🤖 AI Summary
This work addresses the lack of unified, scalable quantitative methods for lineage tracing, license management, and performance evaluation of large language models (LLMs) by proposing the first model-level signature based on spectral shape. Leveraging heavy-tailed self-regularization theory, the method extracts a compact, data-agnostic, and scale-invariant spectral signature from the empirical spectral density of model weights, exhibiting robustness in post-training settings. Through empirical spectral density analysis, heavy-tailed distribution modeling, and spectral shape metrics, experiments on a large-scale open-source LLM corpus demonstrate that the proposed signature effectively enables unsupervised clustering, lineage attribution, and performance trend prediction, thereby validating its practical utility and effectiveness for managing large models.
📝 Abstract
The rapidly growing repository of publicly available large language models (LLMs) presents significant challenges for systematic management and quantification at scale, such as model lineage tracing, licensing, and evaluation.
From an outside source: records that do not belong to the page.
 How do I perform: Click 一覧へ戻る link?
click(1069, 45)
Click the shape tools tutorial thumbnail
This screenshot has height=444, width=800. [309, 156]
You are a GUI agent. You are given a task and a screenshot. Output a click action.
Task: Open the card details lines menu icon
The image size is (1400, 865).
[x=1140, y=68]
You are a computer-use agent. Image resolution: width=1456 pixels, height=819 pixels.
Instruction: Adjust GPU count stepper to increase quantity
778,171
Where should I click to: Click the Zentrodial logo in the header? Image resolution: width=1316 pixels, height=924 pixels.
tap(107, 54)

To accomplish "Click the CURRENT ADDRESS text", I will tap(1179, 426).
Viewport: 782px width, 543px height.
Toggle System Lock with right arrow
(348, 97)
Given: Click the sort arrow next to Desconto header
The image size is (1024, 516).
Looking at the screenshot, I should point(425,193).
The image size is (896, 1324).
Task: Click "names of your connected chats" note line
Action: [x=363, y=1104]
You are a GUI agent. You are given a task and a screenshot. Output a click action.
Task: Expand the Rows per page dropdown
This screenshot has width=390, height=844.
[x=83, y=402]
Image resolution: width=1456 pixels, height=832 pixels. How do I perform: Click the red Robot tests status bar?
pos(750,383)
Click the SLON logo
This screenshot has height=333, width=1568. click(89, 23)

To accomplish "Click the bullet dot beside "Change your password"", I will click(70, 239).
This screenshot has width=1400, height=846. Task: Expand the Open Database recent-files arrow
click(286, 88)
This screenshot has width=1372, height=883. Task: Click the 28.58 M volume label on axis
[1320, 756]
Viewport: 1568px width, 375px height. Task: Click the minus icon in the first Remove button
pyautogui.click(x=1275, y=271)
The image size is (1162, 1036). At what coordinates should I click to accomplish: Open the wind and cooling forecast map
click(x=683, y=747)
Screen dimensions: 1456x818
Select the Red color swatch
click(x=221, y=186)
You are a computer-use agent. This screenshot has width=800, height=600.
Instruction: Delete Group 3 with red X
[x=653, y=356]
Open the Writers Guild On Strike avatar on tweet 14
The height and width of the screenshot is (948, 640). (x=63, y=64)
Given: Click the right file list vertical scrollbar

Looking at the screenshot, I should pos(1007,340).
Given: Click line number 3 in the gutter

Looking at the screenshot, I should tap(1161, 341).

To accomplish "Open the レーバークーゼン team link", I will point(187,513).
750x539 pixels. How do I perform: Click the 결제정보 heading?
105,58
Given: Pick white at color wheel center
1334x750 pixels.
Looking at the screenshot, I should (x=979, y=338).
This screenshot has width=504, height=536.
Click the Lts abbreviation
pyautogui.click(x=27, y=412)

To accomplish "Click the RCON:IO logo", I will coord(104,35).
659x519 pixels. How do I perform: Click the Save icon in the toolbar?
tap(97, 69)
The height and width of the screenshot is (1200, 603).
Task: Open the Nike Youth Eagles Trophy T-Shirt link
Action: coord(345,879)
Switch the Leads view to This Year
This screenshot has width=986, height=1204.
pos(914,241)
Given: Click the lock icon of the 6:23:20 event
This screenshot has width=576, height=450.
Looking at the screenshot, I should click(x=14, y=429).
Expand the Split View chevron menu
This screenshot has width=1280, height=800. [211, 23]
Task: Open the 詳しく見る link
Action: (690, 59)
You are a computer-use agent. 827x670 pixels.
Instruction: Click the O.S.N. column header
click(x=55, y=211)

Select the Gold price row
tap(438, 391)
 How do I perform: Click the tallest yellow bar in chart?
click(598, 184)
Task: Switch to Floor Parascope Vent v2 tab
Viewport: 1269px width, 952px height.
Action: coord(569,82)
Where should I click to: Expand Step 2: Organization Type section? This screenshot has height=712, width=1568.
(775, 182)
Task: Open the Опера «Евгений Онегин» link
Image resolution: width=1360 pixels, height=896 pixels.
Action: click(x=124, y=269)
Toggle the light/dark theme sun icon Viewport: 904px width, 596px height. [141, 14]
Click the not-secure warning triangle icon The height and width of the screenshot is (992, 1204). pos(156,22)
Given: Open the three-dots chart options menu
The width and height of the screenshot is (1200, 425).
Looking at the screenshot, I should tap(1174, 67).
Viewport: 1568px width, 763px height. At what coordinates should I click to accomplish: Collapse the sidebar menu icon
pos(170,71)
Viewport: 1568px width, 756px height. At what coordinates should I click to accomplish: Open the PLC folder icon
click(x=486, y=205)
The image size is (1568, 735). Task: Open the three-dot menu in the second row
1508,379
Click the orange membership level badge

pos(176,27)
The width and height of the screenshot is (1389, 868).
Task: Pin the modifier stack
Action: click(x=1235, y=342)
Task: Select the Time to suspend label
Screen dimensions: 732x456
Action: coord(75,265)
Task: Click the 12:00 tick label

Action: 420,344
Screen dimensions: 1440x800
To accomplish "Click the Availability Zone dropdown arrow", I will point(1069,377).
However, task-specific benchmarks are insufficient for this setting, as LLMs differ widely in architectures, scales, and training procedures. To address this challenge, we adopt spectral shape-based metrics for managing and quantifying LLMs based on Heavy-Tailed Self-Regularization theory. Our approach uses the shape information of the weight empirical spectral density as a compact spectral signature of each model. This signature captures intrinsic properties of pretrained models and remains robust during post-training, making it suitable for model-level analysis. In addition, this metric is data-free, computationally-efficient, and scale-invariant, enabling large-scale analysis in practice. Moreover, we curate a large and diverse model corpus consisting of major open-source LLM families, and use it to systematically benchmark spectral and non-spectral metrics across models and downstream tasks. We show that our spectral signature supports the tracking of the model lineage, the unsupervised clustering of similar models, and the quantification of the model performance. Overall, the proposed spectral signature provides a meaningful proxy for broad performance trends across LLMs, enabling efficient organization, comparison, and analysis of large model collections.